Employer’s Non-Delegable Duty to Take Reasonable Steps to Protect an Employee From Psychiatric Harm Re-Examined: Zagi Kozarov v State of Victoria [2020] VSC 78
Employer’s Non-Delegable Duty to Take Reasonable Steps to Protect an Employee From Psychiatric Harm Re-Examined: Zagi Kozarov v State of Victoria [2020] VSC 78
Monday 21 September 2020 / by Grace Gunn posted in Workplace Relations PTSD Zagi Kozarov v State of Victoria [2020] VSC 78

Recently, an employer's non-delegable duty to take reasonable steps to protect an employee from psychiatric harm was re-examined in Zagi Kozarov v State of Victoria [2020] VSC 78
Zagi Kozarov (Kozarov), a solicitor,1 worked in the Specialised Sexual Offences Unit (SSOU) of the Victorian Office of Public Prosecutions ('OPP') from June 2009 to April 2012.2  Kozarov claimed that she sustained psychiatric injuries, specifically chronic post-traumatic stress disorder ('PTSD') and major depressive disorder ('MDD'), during the course of her employment in the SSOU due to repeated exposure to a high volume of sexual offence cases, many of which involved child exploitation and pornography. 

Kozarov alleged that her employer failed to take reasonable steps to protect her from harm, claiming negligence, breach of contract and breach of statutory duty3 against her employer, the State of Victoria. 

The employer denied liability and submitted that its managers4  had attempted to spread work evenly within the SSOU. The employer asserted that Kozarov agreed to the terms of employment, which included exposure to distressing content, and that the employer was entitled to assume that SSOU employees were fit to perform their contracted work unless otherwise notified.5 The employer stated that employee privacy and autonomy needed to be considered with regard to measures that the employer ought to have taken to protect Kozarov from harm.6  In the event the employer was found negligent, it submitted that the court should also find that there was contributory negligence on the part of Kozarov, who ought to have notified her employer of her symptoms earlier.7

Briefly, the important facts in this matter are as follows:

  1. On 30 March 2011, SSOU staff convened a meeting without management and prepared a joint memorandum on staff wellbeing addressed to the management team ('2011 Memo'). The 2011 Memo was signed by the majority of the SSOU staff, including Kozarov. The 2011 Memo noted staff's struggles with working in the SSOU, including long hours and high levels of stress.8 
  2. Mr Brown sent an email to OPP executives on 18 April 2011, providing a copy of the 2011 Memo.
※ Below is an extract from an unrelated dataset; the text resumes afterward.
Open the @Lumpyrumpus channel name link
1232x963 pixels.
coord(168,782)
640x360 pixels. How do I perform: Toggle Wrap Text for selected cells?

In June 2011, Mr Brown submitted a 13 page document for the OPP executive outlining pressures on SSOU and requesting further resources (Business Case to OPP).9
  3. Kozarov stated that there was no change to the volume of work after the 2011 Memo, nor did anyone approach her to check in.10
  4. On 9 June 2011, Kozarov emailed her managers about a matter she had been allocated ('Lim Case') stating that she was unable to handle the matter with her current work load.11  She was ultimately required to retain the file. The file involved two girls who were abused by their grandfather from the age of seven. 
  5. On 11 August 2011, Kozarov took sick leave until 29 August 2011, while the Lim trial was ongoing. During this time, the more vulnerable complainant attempted suicide on a day that Kozarov was away sick. Kozarov attended her first session with psychologist George Foenander on 23 August 2011. 
  6. On her first day back in the office after her sick leave, Kozarov had a disagreement with Mr Brown. 
  7. On 9 February 2012, Ms Kozarov emailed management stating that she could not return to work in the SSOU because of how the work was affecting her. 

An employee will be able to recover damages against an employer for psychiatric illness if the employee can show that:

  • they suffered a recognised psychiatric illness; 
  • the employer could reasonably foresee that the employee would suffer a psychiatric illness; 
  • the employer failed to take reasonable steps to avoid or diminish those risks, having regard to the nature of the contractual obligations, equity and statutory responsibilities; and
  • the employer's failure to take reasonable measures to avoid the risk must be a cause of the employee's psychiatric illness.12
Reasonably foreseeable and notification to employer 

In determining whether there was a reasonably foreseeable risk to Kozarov, Her Honour found that executives and management were on notice of the risks to SSOU staff with respect to burnout, work stress and/or exposure to vicarious trauma ('VT') before the claim period.13

Her Honour noted there were signs specific to Kozarov which provided notice to the employer of the risks regarding Kozarov's mental health in connection to her work.14  Although the employer argued that Kozarov told her managers that she loved her job and showed no signs of illness before February 2012.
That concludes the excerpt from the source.